Movies

A ‘Princess Bride’ Remake Has Reportedly Been Discussed, And People (Like Jamie Lee Curtis) Aren’t Happy

Hollywood has always been into remakes and reboots; they’re easier and safer than original ideas! The public doesn’t always go for them, but sometimes even they decide some things are too sacred. A threatened Back to the Future redo wasn’t well-received, including by the person who owns the rights (which he won’t sell). And now the mere mention of unnamed famous people discussing a remake of The Princess Bride — a detail buried in a lengthy Variety piece on television pioneer Norman Lear, one of the film’s executive producers — has been met with swift push-back.

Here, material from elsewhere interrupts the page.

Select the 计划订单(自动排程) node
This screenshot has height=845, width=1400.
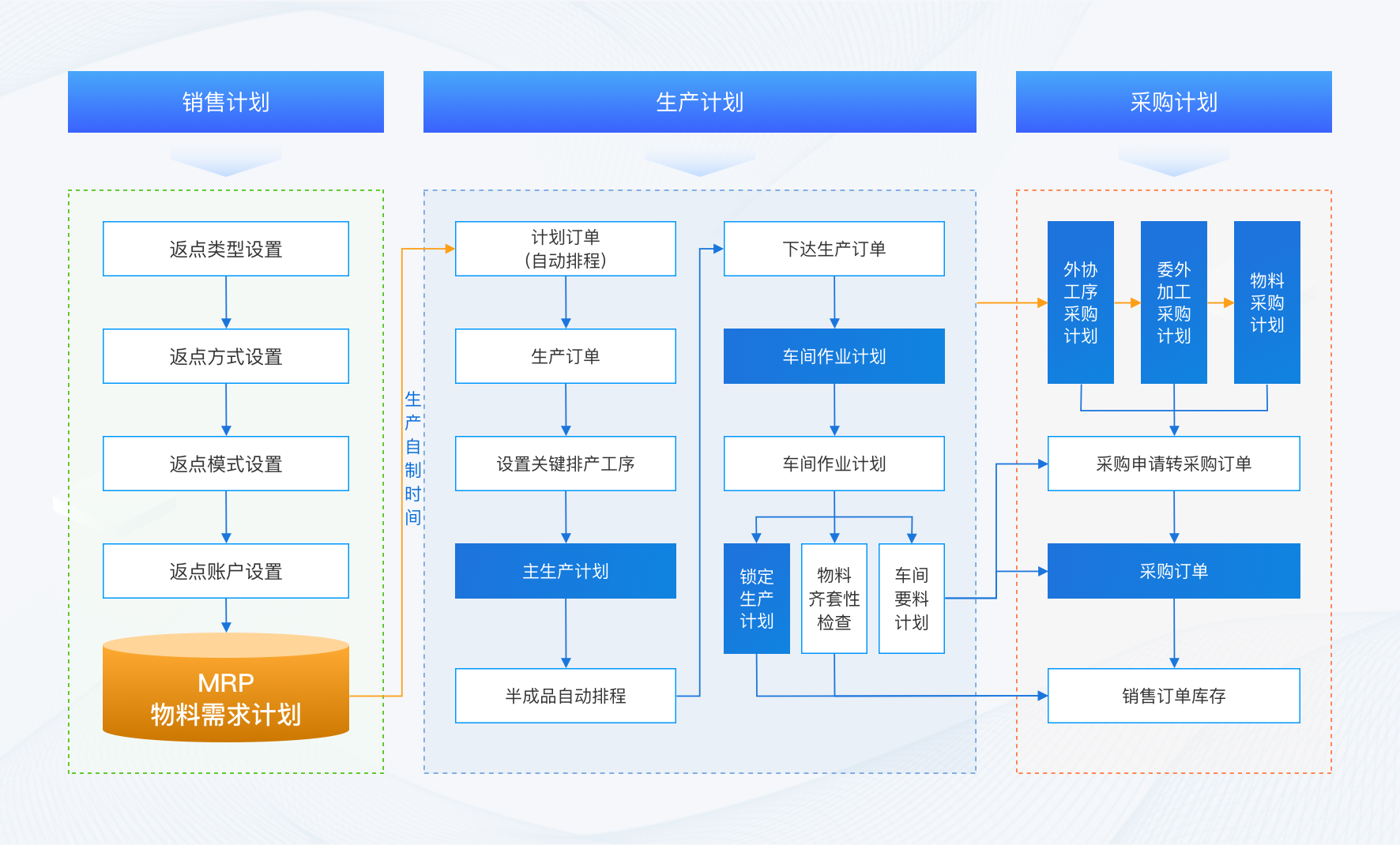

This should be stressed: There is no official Princess Bride remake — yet. The prospect is only mentioned once: As per Sony Pictures Entertainment CEO Tony Vinciquerra simply says, “Very famous people whose names I won’t use, but they want to redo The Princess Bride.”

But that was enough to sound alarms. One possible reason: The 1987 original is still aggressively watched. The comical fantasy — adapted from a novel by Oscar-winning screenwriter William Goldman, by Goldman himself — wasn’t a box office sensation, merely doubling its modest budget. It became one of those films that takes off on home video and television airings, like The Shawshank Redemption, Idiocracy, as well as The Wizard of Oz and It’s a Wonderful Life. Perhaps its absurdist humor, comical digressions, and charmingly lo-fi effects play better on a small screen.

Whatever the reason, simply the whiff of the notion of the concept of the idea of a Princess Bride 2.0 was enough to inspire rage — including from the wife of one of its stars.

Others not married to Christopher Guest were also livid.

Will this ever lead anywhere? Who knows? Perhaps others won’t be happy to read the rest of the Variety and discover there’s talk of reboots of Lear’s shows. Anyone else steaming over the possibility of a modern redo of his ahead-of-its-and-even-our-time soap opera parody Mary Hartman, Mary Hartman, or even its fake late show spin-off Fernwood 2 Night?